These are my thoughts on why we want to train a model generatively and discriminatively (or why we want to train a model using unsupervised fashion and then supervised fashion):
- We want to make use of unlabeled data to optimize the model. Sometimes getting labeled data is much more expensive. e.g. object recognition.
- An optimal model may not exist when trained purely generatively or purely discriminatively, but in the middle.
- From a deep architecture perspective, the input features is in general much higher dimensions than the output classes (usually just an integer or even boolean). As such, the error signal generated by the output classes on getting wrong is smaller than generated by the input features. Deep architectures have a tendency to overfit easily (read: get stuck in local minima), and a weak error signal can easily trick the learning algorithm to fall into local minimas.
Point 1 is straightforward. Point 3 warrants another long post. Below, I will explain a little insight about point 2.
Distinguishing Mushrooms as a Human
Suppose you are trying to distinguish between mushroom types with naked eye, even without a teacher, you can easily distinguish most mushrooms because many of them are quite different.
For instance, it is not hard to tell between the coprinus comatus and jack-o-lantern below. One is white and one is orange, and their shapes are very different.
However, the jack-o-lantern and chanterelle will be harder. Both are orange and have similar shapes.

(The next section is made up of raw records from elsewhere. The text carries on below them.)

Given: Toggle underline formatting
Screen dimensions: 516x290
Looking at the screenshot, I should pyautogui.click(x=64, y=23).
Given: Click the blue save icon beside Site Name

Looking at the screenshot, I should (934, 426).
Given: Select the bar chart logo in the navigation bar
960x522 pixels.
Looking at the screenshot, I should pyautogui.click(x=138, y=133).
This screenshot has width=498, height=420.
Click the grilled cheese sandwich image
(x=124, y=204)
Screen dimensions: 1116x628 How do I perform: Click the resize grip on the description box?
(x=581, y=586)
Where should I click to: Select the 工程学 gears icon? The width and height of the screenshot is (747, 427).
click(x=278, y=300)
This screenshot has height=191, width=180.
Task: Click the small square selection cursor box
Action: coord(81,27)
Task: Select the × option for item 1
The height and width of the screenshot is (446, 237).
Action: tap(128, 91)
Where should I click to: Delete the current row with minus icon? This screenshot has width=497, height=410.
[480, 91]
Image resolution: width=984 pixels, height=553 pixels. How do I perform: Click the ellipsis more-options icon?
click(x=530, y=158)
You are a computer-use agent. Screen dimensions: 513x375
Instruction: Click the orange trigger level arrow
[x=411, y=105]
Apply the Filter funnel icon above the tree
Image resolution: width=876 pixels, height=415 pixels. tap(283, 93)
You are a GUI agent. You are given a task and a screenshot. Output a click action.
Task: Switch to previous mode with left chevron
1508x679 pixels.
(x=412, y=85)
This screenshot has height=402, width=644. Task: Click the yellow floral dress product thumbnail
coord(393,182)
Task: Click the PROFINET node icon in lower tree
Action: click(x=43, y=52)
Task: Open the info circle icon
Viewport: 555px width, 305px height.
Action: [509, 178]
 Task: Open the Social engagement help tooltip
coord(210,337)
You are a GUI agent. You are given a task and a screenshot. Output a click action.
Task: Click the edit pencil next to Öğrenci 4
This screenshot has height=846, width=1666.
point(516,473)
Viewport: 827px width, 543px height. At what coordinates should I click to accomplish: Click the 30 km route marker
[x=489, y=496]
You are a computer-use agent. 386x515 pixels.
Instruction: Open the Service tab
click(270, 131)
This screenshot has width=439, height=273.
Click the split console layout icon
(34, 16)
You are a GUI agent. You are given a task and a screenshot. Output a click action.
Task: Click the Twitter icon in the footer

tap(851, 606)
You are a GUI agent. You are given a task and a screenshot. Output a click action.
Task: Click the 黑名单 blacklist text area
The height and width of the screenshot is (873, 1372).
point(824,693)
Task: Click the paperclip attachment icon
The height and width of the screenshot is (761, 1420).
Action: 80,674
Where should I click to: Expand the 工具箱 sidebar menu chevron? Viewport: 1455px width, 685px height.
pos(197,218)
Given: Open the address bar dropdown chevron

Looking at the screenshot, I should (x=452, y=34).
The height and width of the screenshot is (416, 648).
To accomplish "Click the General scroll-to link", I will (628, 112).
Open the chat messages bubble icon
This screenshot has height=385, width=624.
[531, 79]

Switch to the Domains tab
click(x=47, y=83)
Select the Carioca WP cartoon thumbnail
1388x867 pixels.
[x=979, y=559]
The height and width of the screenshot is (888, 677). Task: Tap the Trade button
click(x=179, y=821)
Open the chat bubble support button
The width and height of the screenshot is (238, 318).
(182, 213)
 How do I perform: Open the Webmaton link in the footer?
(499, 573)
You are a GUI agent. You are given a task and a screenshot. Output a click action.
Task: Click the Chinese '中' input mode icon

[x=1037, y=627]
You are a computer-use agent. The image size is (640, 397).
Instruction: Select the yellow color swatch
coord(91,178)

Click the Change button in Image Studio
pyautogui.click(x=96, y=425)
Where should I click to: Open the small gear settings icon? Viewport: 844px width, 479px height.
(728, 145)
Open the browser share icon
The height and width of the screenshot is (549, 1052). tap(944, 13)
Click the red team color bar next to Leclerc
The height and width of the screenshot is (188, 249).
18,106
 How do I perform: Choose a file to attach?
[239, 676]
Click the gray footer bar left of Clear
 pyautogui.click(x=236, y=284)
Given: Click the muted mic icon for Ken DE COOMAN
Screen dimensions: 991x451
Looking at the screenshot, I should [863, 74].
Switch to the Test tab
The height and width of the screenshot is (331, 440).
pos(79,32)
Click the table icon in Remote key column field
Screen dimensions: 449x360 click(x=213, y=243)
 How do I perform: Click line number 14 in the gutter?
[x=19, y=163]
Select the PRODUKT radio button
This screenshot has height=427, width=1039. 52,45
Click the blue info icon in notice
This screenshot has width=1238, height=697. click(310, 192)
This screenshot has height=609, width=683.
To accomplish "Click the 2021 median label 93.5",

You might be tricked to think they are the same or just slightly different, but they are very different: The jack-o-lantern is a poisonous mushroom!
Notice that you as a human can easily distinguish betwen many mushrooms, but you will get it wrong more often when very similar types of mushrooms are put together. However, if a teacher is there to tell you the two mushrooms (jack-o-lantern and chanterelle) is indeed different mushroom types, naturally you will look harder for the features that distinguish these two very similar types because now that you know they are different!
Why Train A Model Generatively and Discriminatively
Generatively trained models try to model the joint distribution between the input features and the output class, but the assumed model may not match the real model that actually generated the data, and this causes the discriminatively trained models to perform better in practice (see earlier post for more detailed explanations).
Like the example above, if a generatively trained model can be later trained discriminatively (i.e. taught by a teacher to correct mistakes), then:
- It will have the advantages of learning generatively, which unlabeled data is much easier to obtain and works better than discriminative models theoretically.
- The wrong generative assumptions can be compensated by learning discriminatively.
Christopher Bishop wrote a very good paper on training generatively and discriminatively. Below is the results of using different mixtures of the generative model and discriminative model to perform object recognition.
Specs of the experiment:
- Object recognition, a classification problem.
- Model will predict 8 classes in total.
- Training data: 400 images total. 50 images per class. Out of each batch of 50 images, only 5 are labeled, the other 45 are unlabeled.
- Testing data: 800 images total. 100 images per class.
The best performance is seen when alpha is about 0.95 (slightly generative mostly discriminative), which illustrates point 2 in my summary above.
I hope this builds more intuition into why we want to train a model with a mix of generative and discriminative fashion.